AT1R autoantibody promotes phenotypic transition of smooth muscle cells by activating AT1R-OAS2.

Phenotypic transition of vascular smooth muscle cells (VSMCs) is an early event in the onset and progression of several cardiovascular diseases. As an important mediator of the renin-angiotensin system (RAS), activation of the angiotensin II type 1 receptor (AT1R) induces phenotypic transition of VSMCs. AT1R autoantibodies (AT1-AAs), which are agonistic autoantibodies of AT1R, have been detected in the sera of patients with a variety of cardiovascular diseases associated with phenotypic transition. However, the effect of AT1-AA on phenotypic transition is currently unknown. In this study, AT1-AA-positive rat model was established by active immunization to detect markers of VSMCs phenotypic transition. The results showed that AT1-AA-positive rats showed phenotypic transition of VSMCs, which was evidenced by the decrease of contractile markers, while the increase of synthetic markers in the thoracic aorta. However, in AT1-AA-positive AT1R knockout rats, the phenotypic transition-related proteins were not altered. In vitro, after stimulating human aortic smooth muscle cells with AT1-AA for 48 h, 2'-5' oligoadenylate synthase 2 (OAS2) was identified as the key differentially expressed gene by RNA sequencing and bioinformatics analysis.
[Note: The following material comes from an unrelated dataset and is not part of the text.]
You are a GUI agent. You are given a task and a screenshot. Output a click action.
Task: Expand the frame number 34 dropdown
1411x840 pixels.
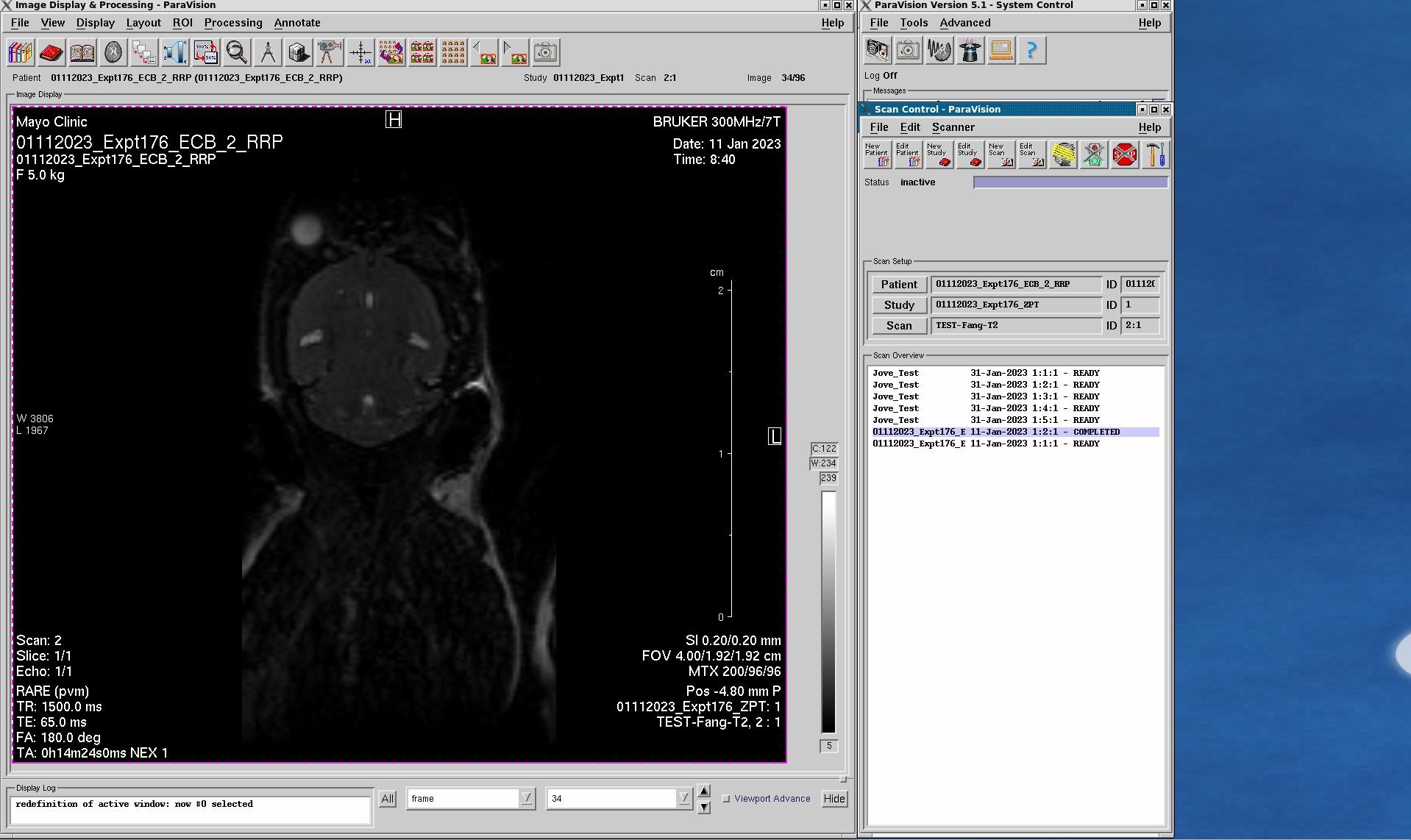[683, 799]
Furthermore, high expression of OAS2 was found in aorta of AT1-AA-positive rats; knockdown of OAS2 by siRNA can reverse the phenotypic transition of VSMCs induced by AT1-AA. In summary, this study suggests that AT1-AA can promote phenotypic transition of VSMCs through AT1R-OAS2 pathway, and OAS2 might serve as a potential therapeutic target to prevent pathological phenotypic transition of smooth muscle cells.